Military Strategy (John Boyd)
Col. John Boyd was a modern military strategist who had a significant influence on planning for the 1991 Gulf War.
Unlike most other military strategists Boyd never wrote a book on strategy. The primary works reflecting his perspective on warfare are Discourse on Winning & Losing (a several hundred slide presentation) and "Destruction & Creation" (a short essay).
In the "Destruction & Creation" essay Boyd attempts to provide a philosophical foundation for his theories on warfare. In it he integrates Darwin's Theory of Evolution, Godel's Incompleteness Theorem, Heisenberg's Uncertainty Principle, and the Second Law of Thermodynamics to provide a context and rationale for the development of the OODA Loop.
Boyd inferred the following from each of these theories:
- Godel's Incompleteness Theorem: any logical model of reality is incomplete (and possibly inconsistent) and must be continuously refined/adapted in the face of new observations.
- Heisenberg's Uncertainty Principle: there is a limit on our ability to observe reality with accuracy and thus small errors produce ever widening mismatches over time. (see Butterfly effect)
- Second Law of Thermodynamics: The entropy/chaos of any closed system is always increasing and thus the nature of any given system is continuously changing. Furthermore, whatever actions we take to influence the system will contribute to this chaos and will have unintended consequences.
From this, Boyd concluded that to maintain an accurate or effective grasp of reality one must undergo a continuous cycle of interaction with the environment. Boyd then expanded Darwin's Theory of Evolution suggesting that natural selection applies not only in biological but also in social contexts (such as the survival of nations during war or businesses in free market competition). Integrating these two concepts, he stated that the decision cycle was the central mechanism of adaptation (in a social context) and that creating a quicker decision cycle would provide a tremendous advantage over an enemy in war.
Boyd hypothesized that all intelligent organisms and organizations undergo a continuous cycle of interaction with their environment. Boyd breaks this cycle down to four interrelated and overlapping processes:
- Observation: the collection of data from the senses
- Orientation: the synthesis of data into the current mental perspective
- Decision: the derivation of a course of action from the current mental perspective
- Action: the physical playing-out of decisions
The decision cycle is thus also known as the OODA loop. Boyd emphasized that this Decision cycle was the central mechanism enabling adaptation (apart from natural selection) and was therefore critical to survival.

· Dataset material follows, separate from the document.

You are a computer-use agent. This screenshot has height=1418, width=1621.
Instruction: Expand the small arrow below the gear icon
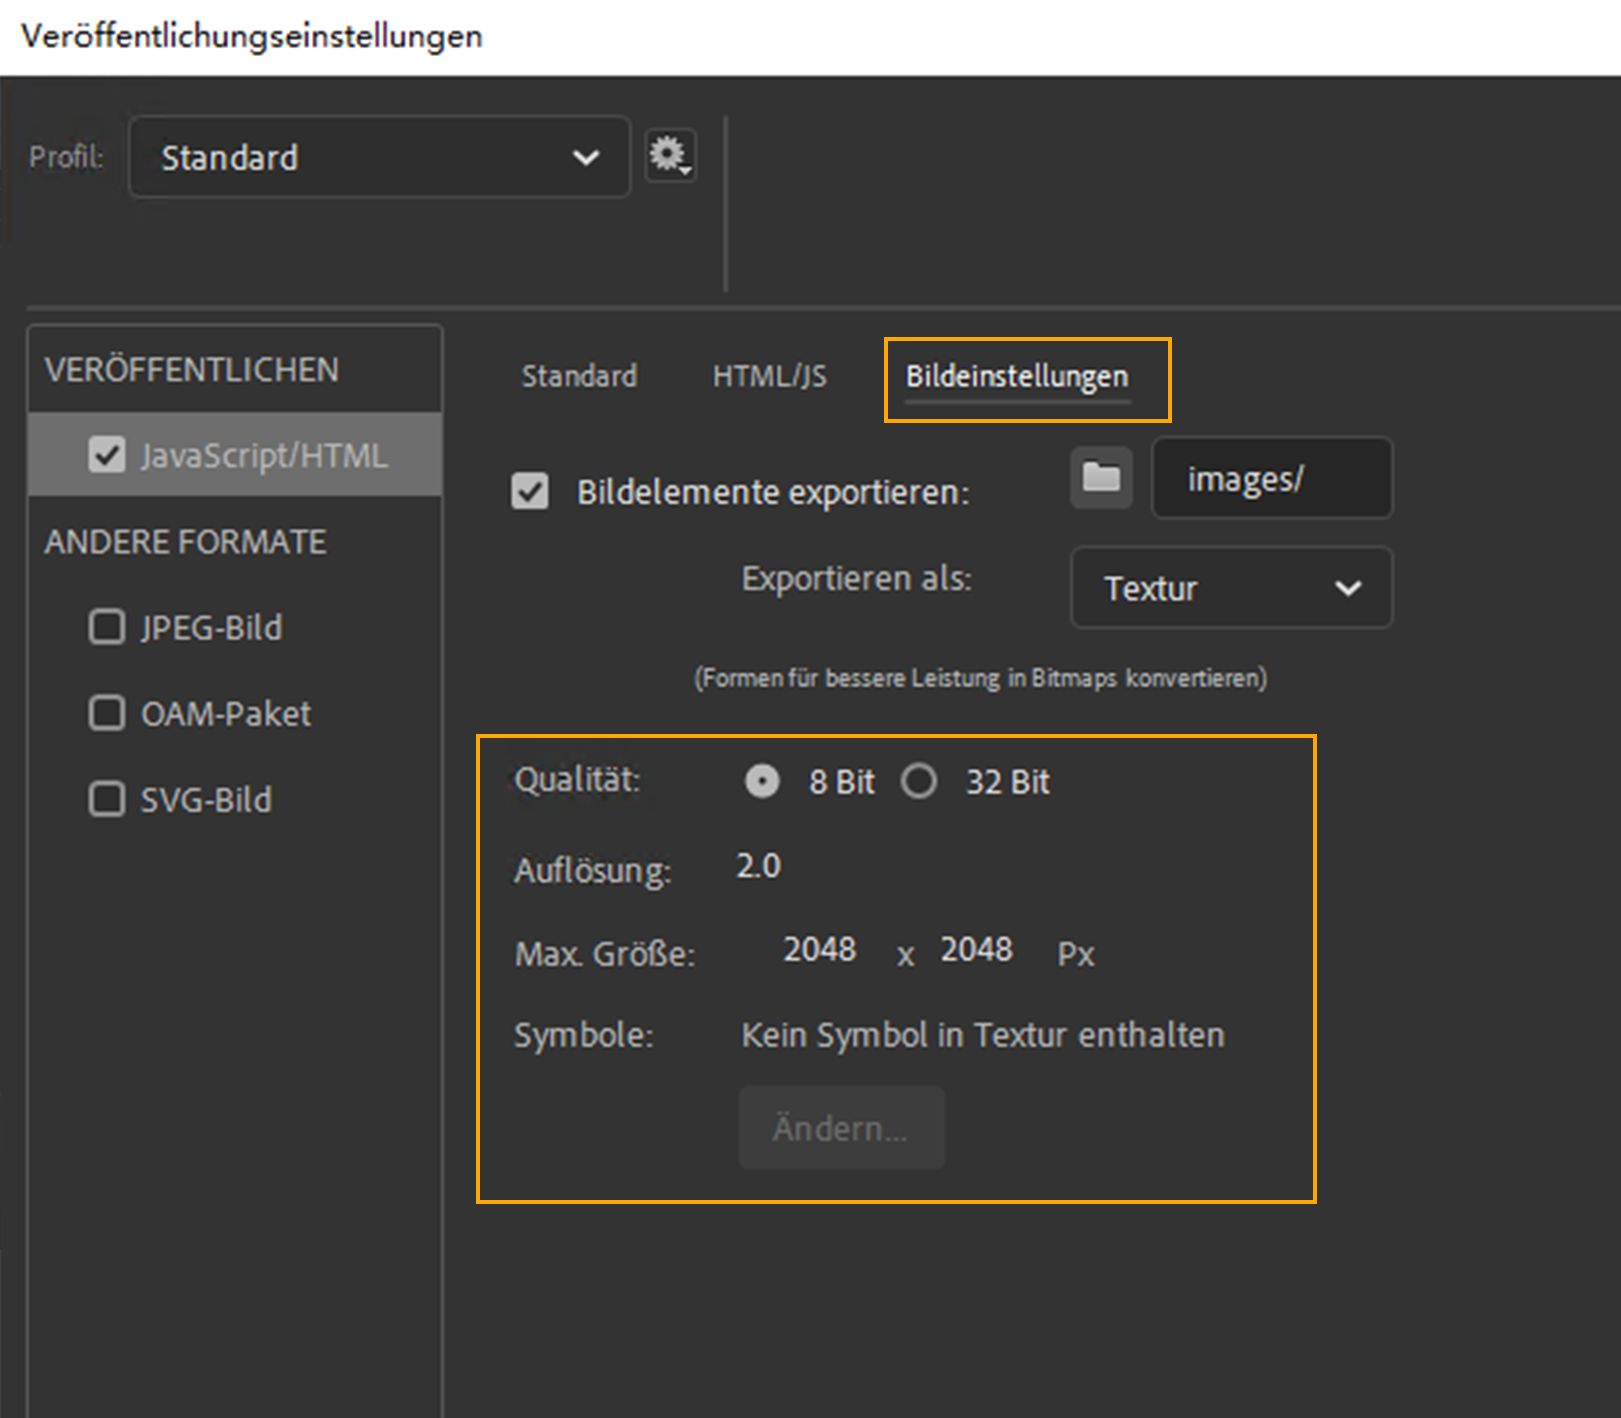684,170
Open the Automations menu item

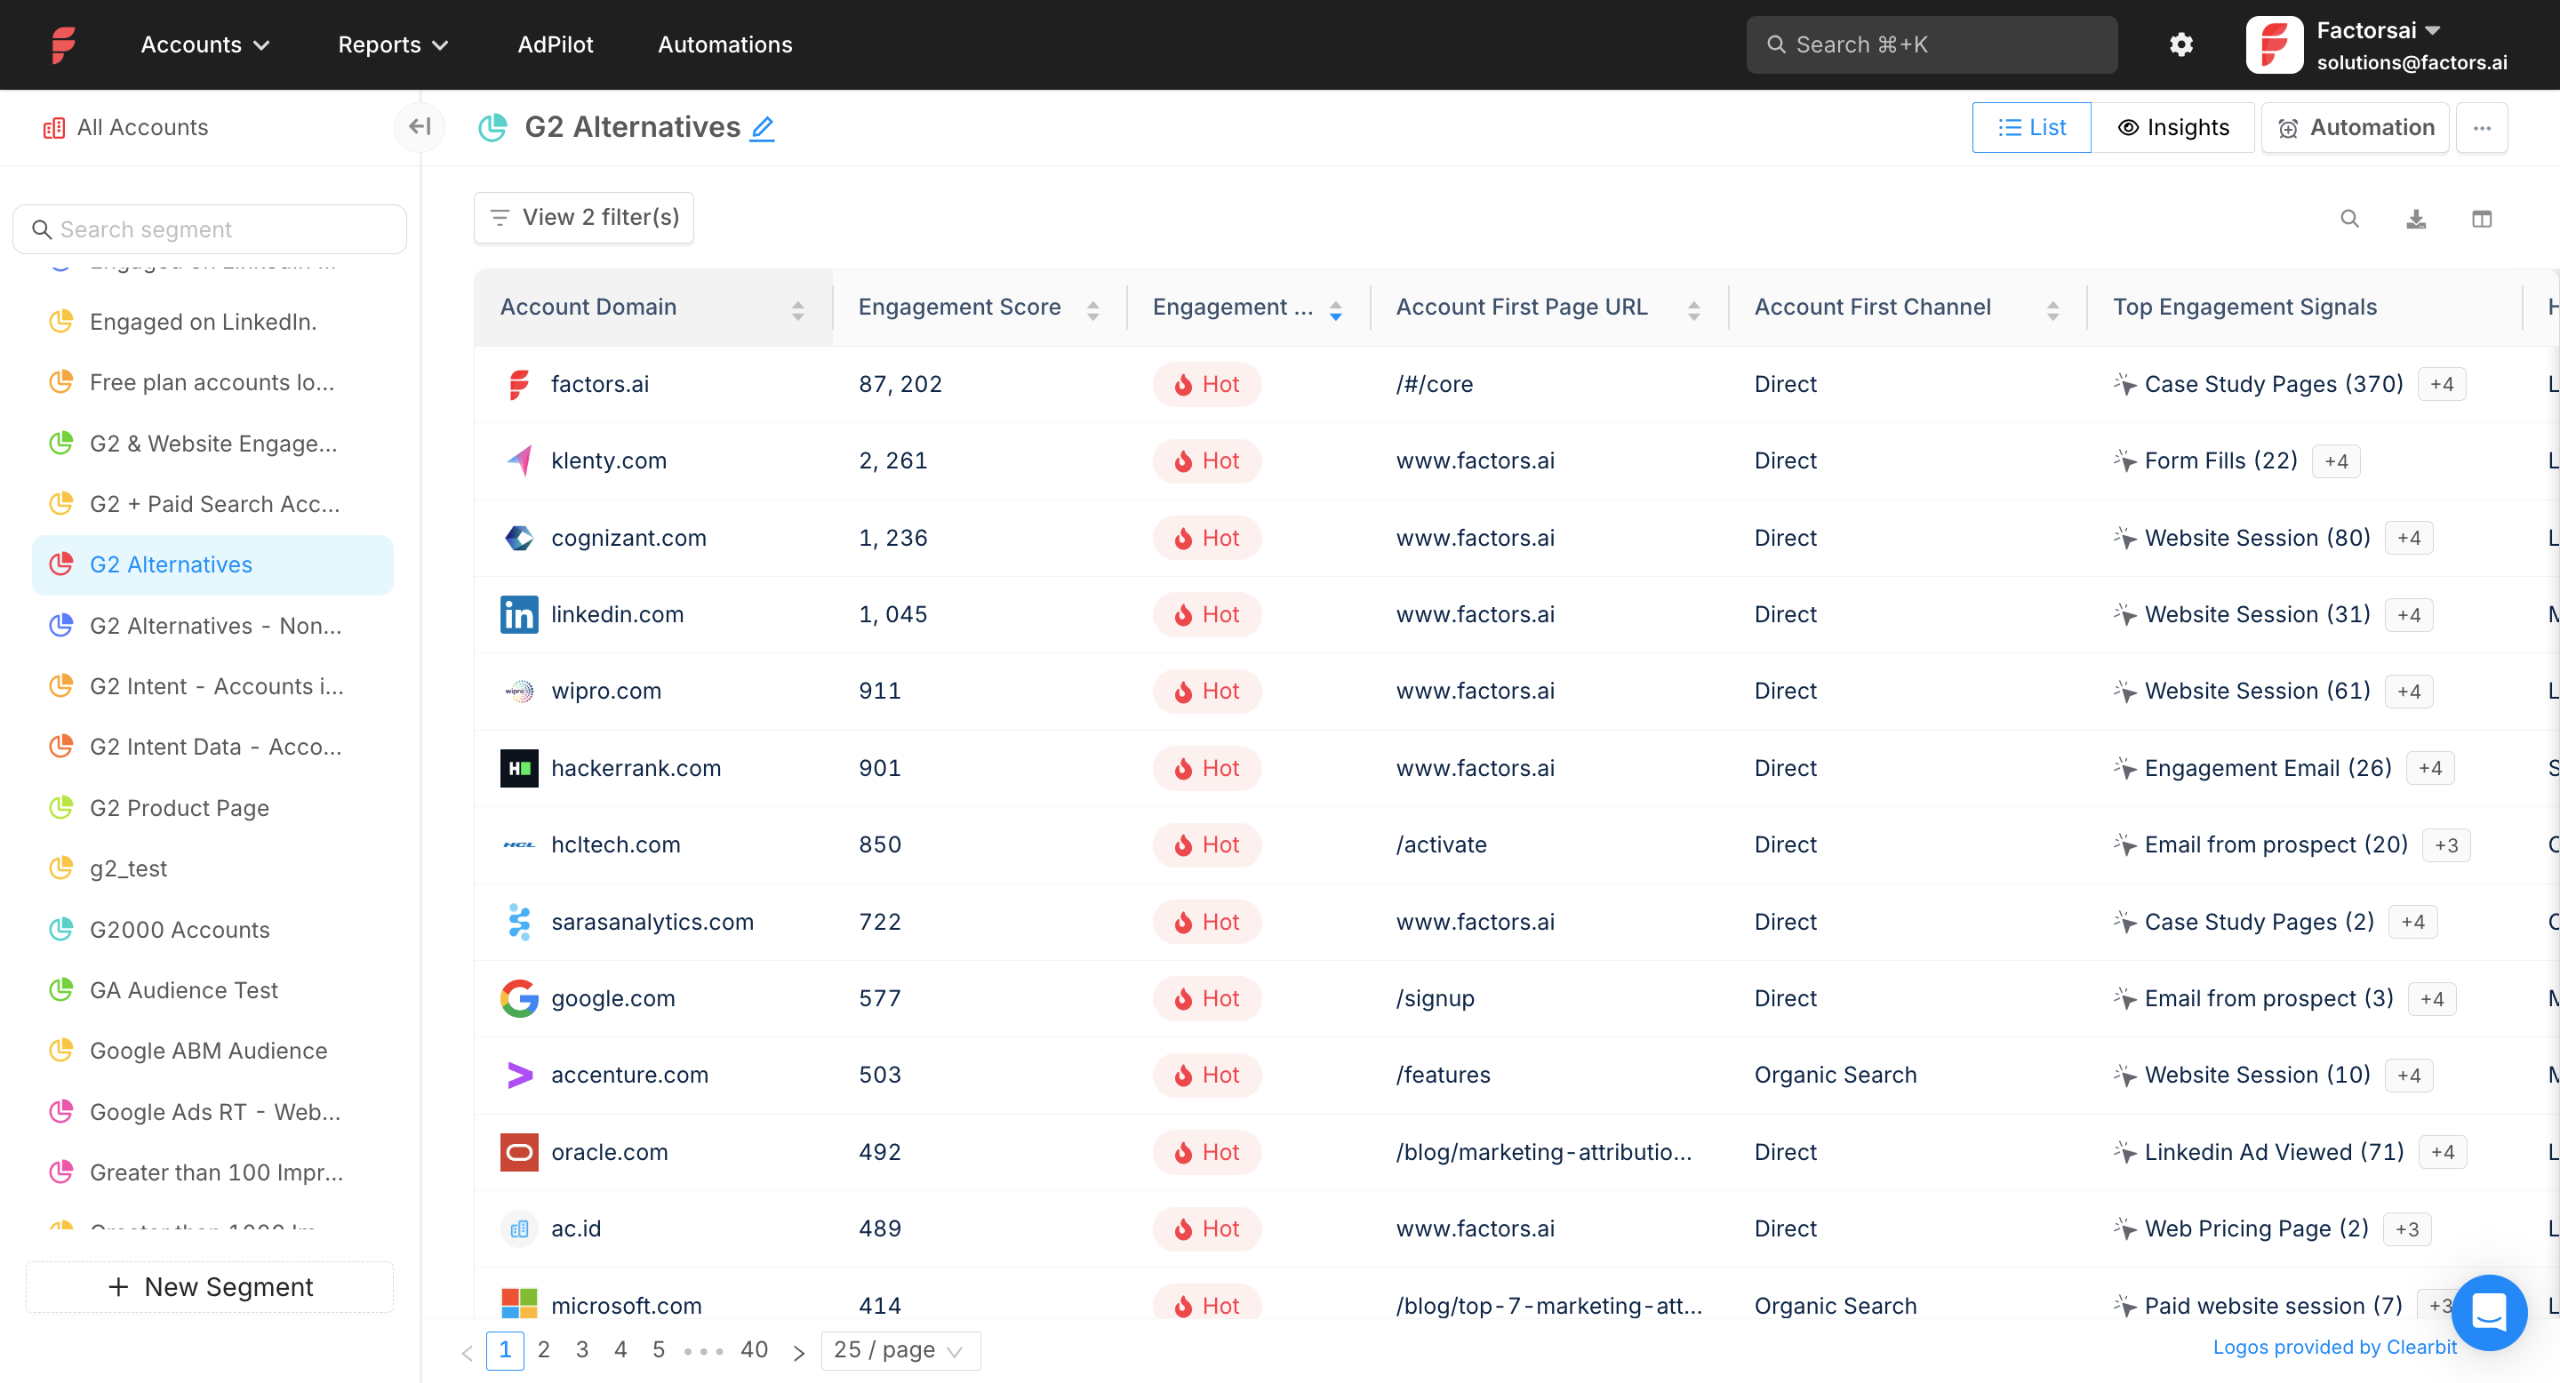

Boyd theorized that large organizations such as corporations, governments, or militaries possessed a hierarchy of OODA loops at tactical, grand-tactical (operational art), and strategic levels, and that the most effective organizations have a highly decentralized chain of command that utilizes objective driven orders rather than method driven orders to harness the mental capacity and creative abilities of individual commanders at each level. He argued that such a structure would create a flexible "organic whole" that would be quicker to adapt to rapidly changing situation. He noted however that any such highly decentralized organization would necessitate a high degree of mutual trust and a common outlook that came from prior shared experiences.
It is also important to note that Boyd divided warfare into three distinct elements:
- Moral Warfare: the destruction of the enemy's will to win, via alienation from allies (or potential allies) and internal fragmentation. Ideally resulting in the "dissolution of the moral bonds that permit an organic whole [organization] to exist."
- Mental Warfare: the distortion of the enemy's perception of reality through disinformation, ambiguous postering, severing of communication/information infrastructure.
- Physical Warfare: the destruction of the enemy's physical being such as weapons, people, and logistics.
References
- Lind, William S. Maneuver Warfare Handbook. Boulder, CO: Westview Press, 1985. ISBN 086531862X. Based on John Boyd's theories.